> [练习任务 1]:
请报出记录中有多少行含有字符串“height”，只写数字。区分大小写。

> [引用原文]:
━━━━━━━━━━
摘要:学术著作出版的属性是由学术和出版的互动关系所决定的。这种互动关系,主要通过选择、创新、人才培养、规范等形式体现出来。当前的学术著作出版,存在“门槛”异化、创新能力不足、专业人才成长环境恶化、学术规范与出版规范隔离等问题。这些问题存在的根源,在于学术著作出版专业化的缺失、效益考评机制的不完善、出版机构的无序竞争等。提高学术著作出版质量,应该提升出版机构和编辑的专业化水平、改革和完善学术选题的论证机制、建立和完善学术著作的质量考评体系、提高国家对学术著作出版的相应投入等。
━━━━━━━━━━
> [练习任务 2]:
根据这段关于学术著作出版的文字，学术与出版的互动关系主要通过哪些形式体现出来？

> [工作数据]:
━━━━━━━━━━
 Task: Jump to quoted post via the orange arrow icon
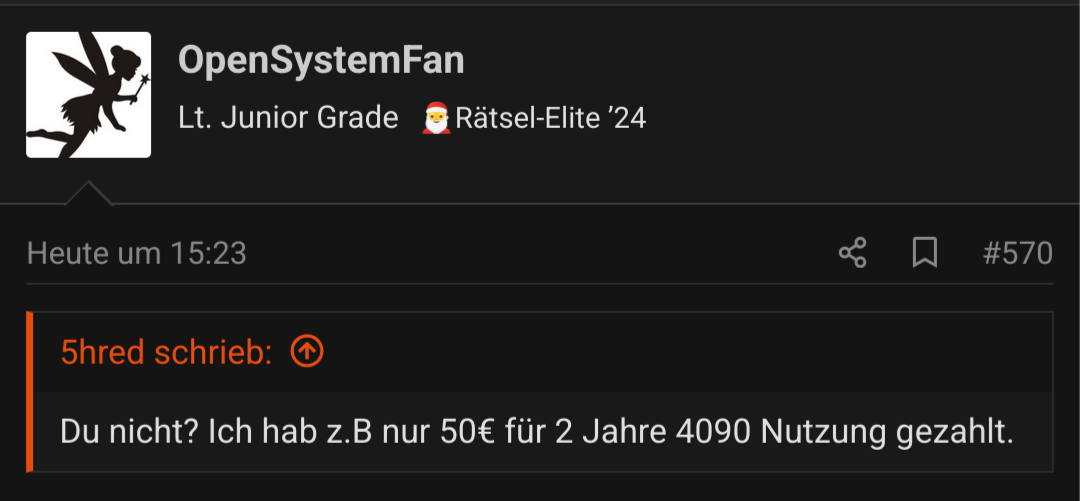(307, 351)
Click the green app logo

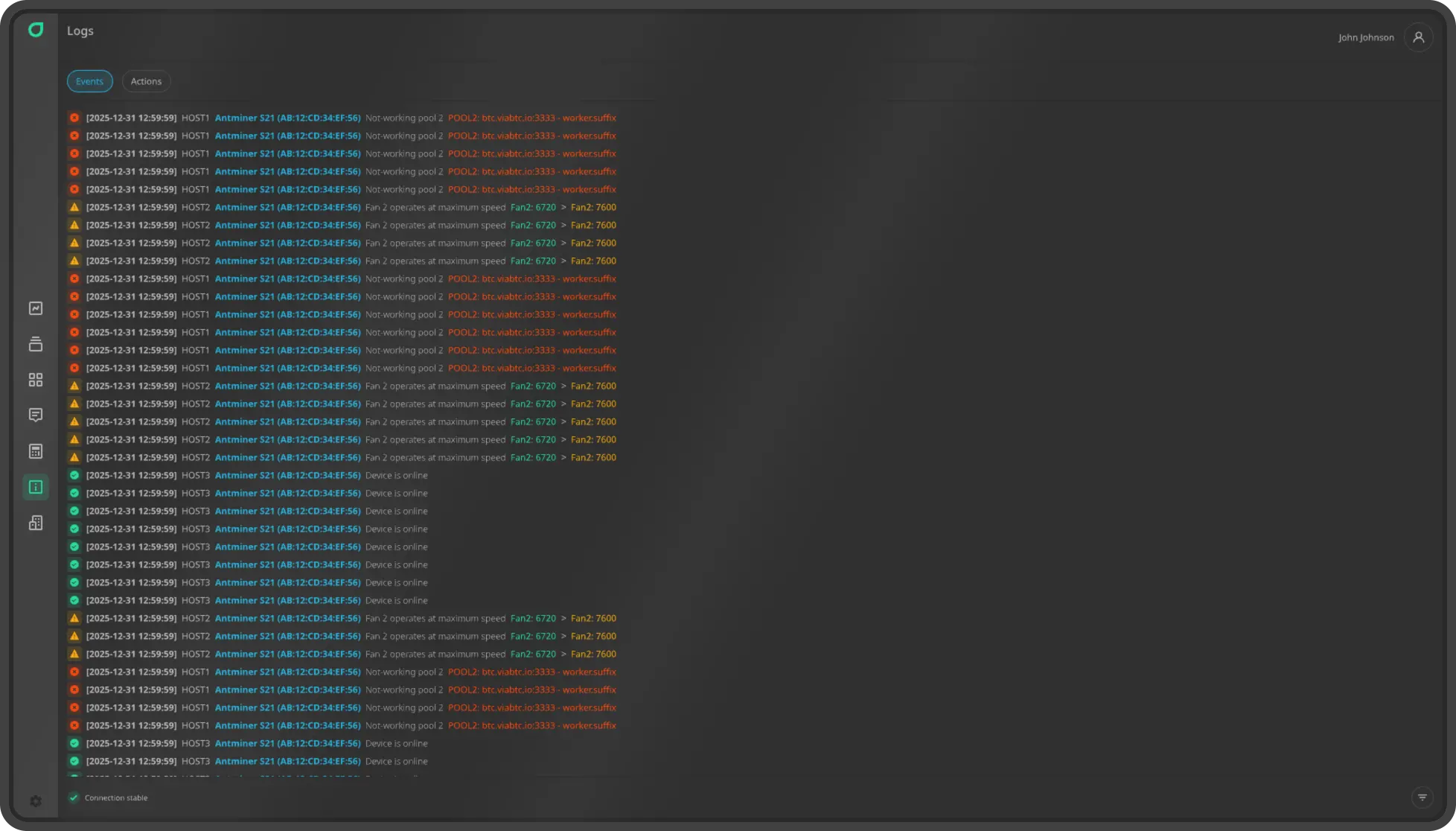[x=36, y=30]
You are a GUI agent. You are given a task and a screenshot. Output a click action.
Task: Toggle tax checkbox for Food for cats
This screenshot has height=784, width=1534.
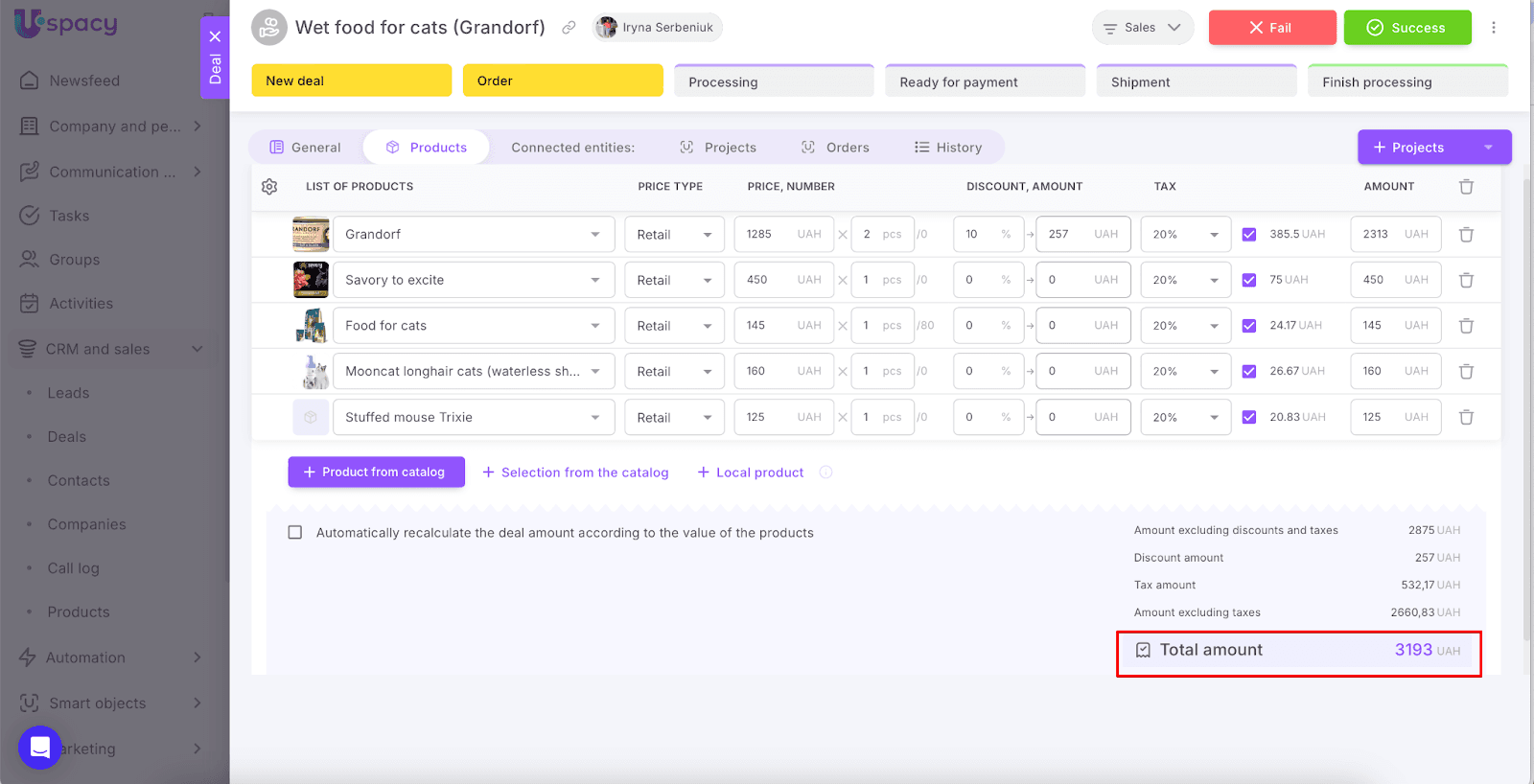(1248, 326)
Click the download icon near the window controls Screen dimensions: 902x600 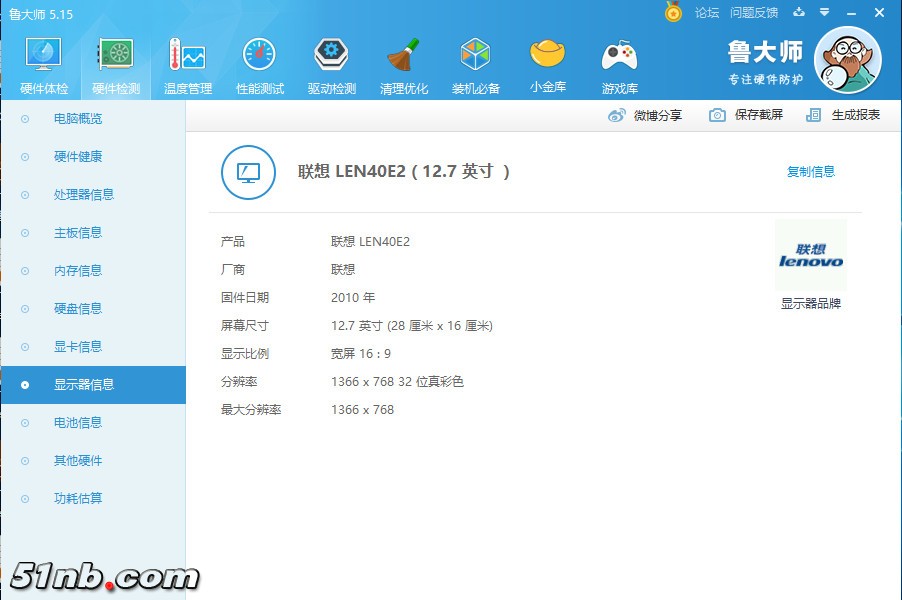(x=798, y=12)
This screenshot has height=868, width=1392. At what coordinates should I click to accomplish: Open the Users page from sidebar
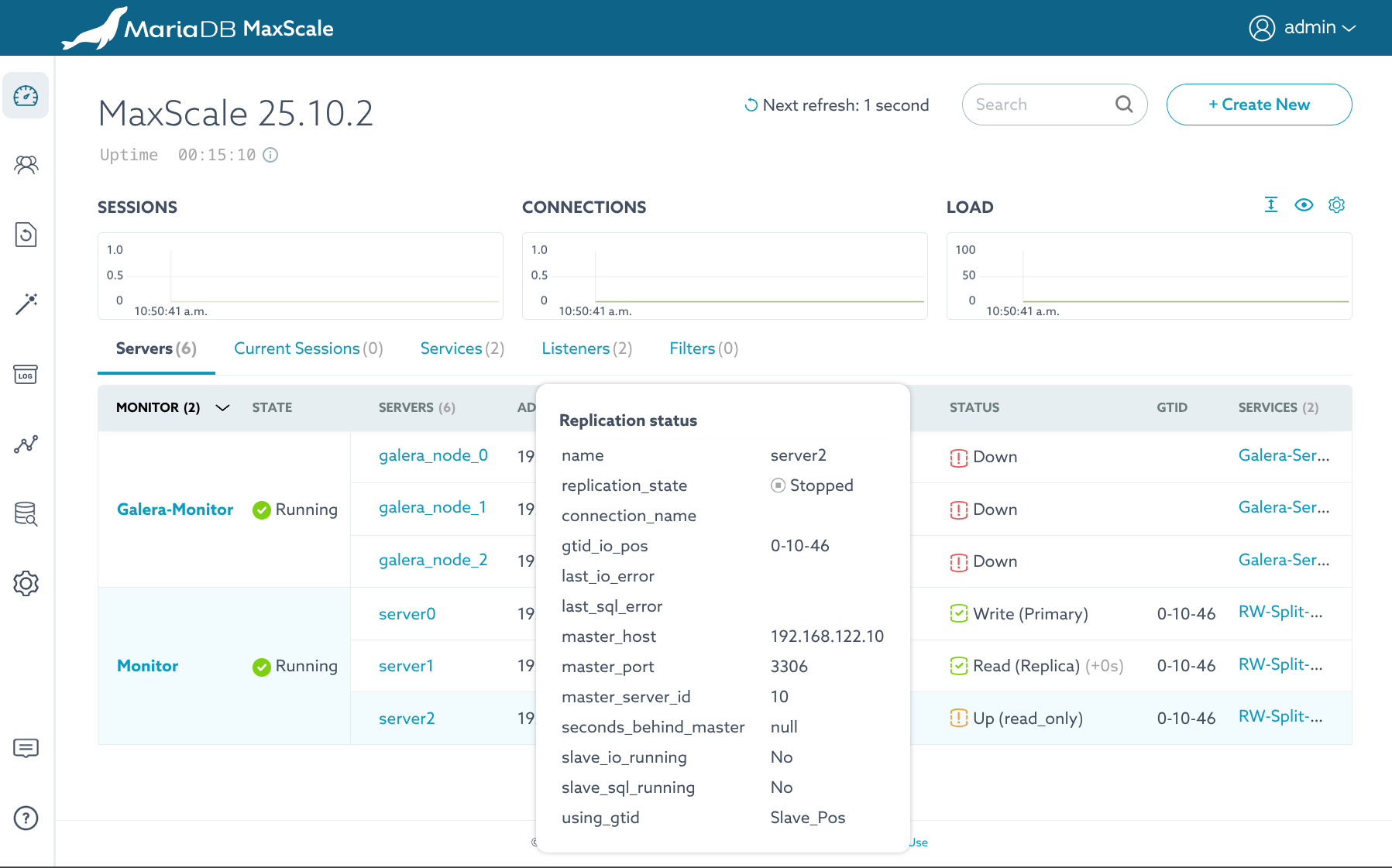point(26,165)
━━━━━━━━━━
> [书面回答 1]:
2

> [书面回答 2]:
主要通过选择、创新、人才培养、规范等形式体现出来。